Liebeck's theory on such occurrences is that in order for the ghost to manifest itself or physically manipulate things, it has to expand energy. This energy is drawn from the air molecules in the immediate area. Liebeck says in the case of a person subjectively feeling cold, the ghost may be drawing heat energy directly from the person's body. At other times, Liebeck said ghosts will pull energy from a direct source such as batteries or other power sources in the area.
Liebeck regards himself as an open minded skeptic. He is cautious on just how much of a person's personality and memories survive intact after death is open to speculation. Liebeck says he is open to the possibility of life after death; he is not convinced beyond a reasonable doubt.
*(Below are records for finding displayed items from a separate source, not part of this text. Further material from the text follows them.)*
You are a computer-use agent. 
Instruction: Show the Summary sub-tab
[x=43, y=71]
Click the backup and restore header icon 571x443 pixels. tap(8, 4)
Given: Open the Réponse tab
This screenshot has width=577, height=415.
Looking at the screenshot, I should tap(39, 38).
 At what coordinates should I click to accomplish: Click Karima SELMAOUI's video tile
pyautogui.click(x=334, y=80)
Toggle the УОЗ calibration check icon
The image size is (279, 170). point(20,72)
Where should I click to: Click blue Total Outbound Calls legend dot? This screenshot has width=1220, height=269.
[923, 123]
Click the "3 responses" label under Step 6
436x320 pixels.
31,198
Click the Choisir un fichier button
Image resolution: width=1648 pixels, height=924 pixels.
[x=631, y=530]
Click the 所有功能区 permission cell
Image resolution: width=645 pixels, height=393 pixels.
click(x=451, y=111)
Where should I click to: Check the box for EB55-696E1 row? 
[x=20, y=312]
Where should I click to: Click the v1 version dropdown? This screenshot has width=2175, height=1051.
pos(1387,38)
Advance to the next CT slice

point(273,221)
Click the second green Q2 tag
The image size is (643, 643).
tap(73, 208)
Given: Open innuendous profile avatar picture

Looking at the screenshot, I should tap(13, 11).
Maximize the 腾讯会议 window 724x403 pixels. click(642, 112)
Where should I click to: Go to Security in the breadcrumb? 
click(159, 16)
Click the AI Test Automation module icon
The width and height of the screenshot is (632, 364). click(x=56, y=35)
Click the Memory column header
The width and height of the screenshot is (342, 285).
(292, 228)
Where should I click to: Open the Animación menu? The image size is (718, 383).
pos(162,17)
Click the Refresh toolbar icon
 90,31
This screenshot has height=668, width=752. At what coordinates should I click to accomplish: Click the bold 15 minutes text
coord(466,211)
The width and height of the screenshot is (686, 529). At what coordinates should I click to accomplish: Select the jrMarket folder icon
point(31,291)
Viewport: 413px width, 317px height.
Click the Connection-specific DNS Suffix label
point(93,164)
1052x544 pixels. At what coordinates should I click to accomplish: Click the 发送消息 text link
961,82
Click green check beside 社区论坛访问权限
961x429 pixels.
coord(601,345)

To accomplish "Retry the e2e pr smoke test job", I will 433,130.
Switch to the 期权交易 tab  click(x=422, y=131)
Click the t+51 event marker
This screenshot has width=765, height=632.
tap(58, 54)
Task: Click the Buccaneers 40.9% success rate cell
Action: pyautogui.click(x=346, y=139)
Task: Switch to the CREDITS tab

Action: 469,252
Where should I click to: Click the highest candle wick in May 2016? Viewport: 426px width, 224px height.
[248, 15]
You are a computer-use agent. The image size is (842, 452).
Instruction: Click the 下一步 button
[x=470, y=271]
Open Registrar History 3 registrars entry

This isn't to say that Liebeck hasn't encountered some intense paranormal activity. One case involved a multiple housing haunting in Duchess County, New York. Liebeck heard an unseen entity walk across a gravel basement floor. Plus his team heard distinct sound effects as in creaking stairs when the unseen entity walked up the wooden basement steps, continuing up a second flight of steps before fading away. It had passed within inches of Liebeck, with a cold breeze that set off his magnetic field detector. The entity also passed through the body of one of the team members. The person had turned white as a sheet and had shuddered, describing the incident as a "cold, electrical tingling passing through his body."